Wed Nov 2 03:28:23 PDT 2022

zjaffal added inline comments.

================
Comment at: llvm/lib/Target/AArch64/AArch64TargetTransformInfo.cpp:2109
+            (Op2Info.isConstant() && Op2Info.isUniform())) {
+          InstructionCost InsertCost = getArithmeticInstrCost(
+              Instruction::InsertElement, Ty, CostKind, Op1Info, Op2Info);
----------------
dmgreen wrote:
> zjaffal wrote:
> > dmgreen wrote:
> > > getArithmeticInstrCost should not be used with InsertElement or ExtractElement.

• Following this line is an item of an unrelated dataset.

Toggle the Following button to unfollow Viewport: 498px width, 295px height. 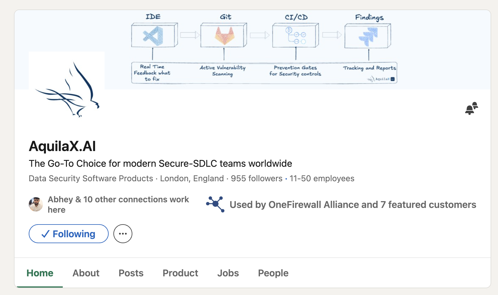pyautogui.click(x=69, y=234)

It is used for arithmetic instructions like Add and Div. getVectorInstrCost should be used with InsertElement and ExtractElement.
> > > 
> > > For the i64 Mul case below we hard-coded the values 2 instead, due to the more regular nature of the scalarization. (It was originally 1, but we had to increase it as it was not quite high enough in cases).
> > The code before my patch used `getArithmeticInstrCost` should we only use `getVectorInstrCost` then?
> I think that using getArithmeticInstrCost in the old code was wrong, yeah. But all the old costmode code is pretty odd, like the way it does `Cost += Cost;`. Using getVectorInstrCost might end up giving too high a cost, if it does I would not be against using a cost of 2, like we do for Mul.
> 
> I would expect the basic cost of a vector divide that we expand to be:
> `(getArithmeticInstrCost(Div, ScalarTy) + 2 * getVectorInstrCost(Extract) + getVectorInstrCost(Insert)) * VF`. The `2*ExractCost` could be reduced to `1*ExtractCost` if the operand is Uniform.
> 
> I haven't done any checking of that scheme though. That's where benchmarks come in, to make sure the theory matches practice and it doesn't end up making things worse. There may have been a reason why the old code got things "wrong".
I tried doing the following now for uniform constants
```
          FixedVectorType *VTy = cast<FixedVectorType>(Ty);
          InstructionCost InsertExtractCost;
          for(unsigned Idx = 0; Idx < VTy->getNumElements() ; Idx ++){
            InsertExtractCost += getVectorInstrCost(Instruction::InsertElement, VTy, Idx);
            InsertExtractCost += getVectorInstrCost(Instruction::ExtractElement, VTy, Idx);
          }
          InstructionCost DivCost = getArithmeticInstrCost(Opcode, VTy->getScalarType(), CostKind);
          return InsertExtractCost + DivCost * VTy->getNumElements();
```
It overly estimates the cost of div instructions, take the following example:
```
  %V64i8 = udiv <64 x i8> undef, <i8 7, i8 7, i8 7, i8 7, i8 7, i8 7, i8 7, i8 7, i8 7, i8 7, i8 7, i8 7, i8 7, i8 7, i8 7, i8 7, i8 7, i8 7, i8 7, i8 7, i8 7, i8 7, i8 7, i8 7, i8 7, i8 7, i8 7, i8 7, i8 7, i8 7, i8 7, i8 7, i8 7, i8 7, i8 7, i8 7, i8 7, i8 7, i8 7, i8 7, i8 7, i8 7, i8 7, i8 7, i8 7, i8 7, i8 7, i8 7, i8 7, i8 7, i8 7, i8 7, i8 7, i8 7, i8 7, i8 7, i8 7, i8 7, i8 7, i8 7, i8 7, i8 7, i8 7, i8 7>
```

The original estimate was: **880**
My current patch estimate: **80**
Using `getArithmeticInstrCost`: **424**

>I haven't done any checking of that scheme though. That's where benchmarks come in, to make sure the theory matches practice and it doesn't end up making things worse. There may have been a reason why the old code got things "wrong".
I will put a microbenchmark patch to test the cost result. I think this might give a clear indicator of the cost estimate

Repository:
  rG LLVM Github Monorepo

CHANGES SINCE LAST ACTION
  https://reviews.llvm.org/D135991/new/

https://reviews.llvm.org/D135991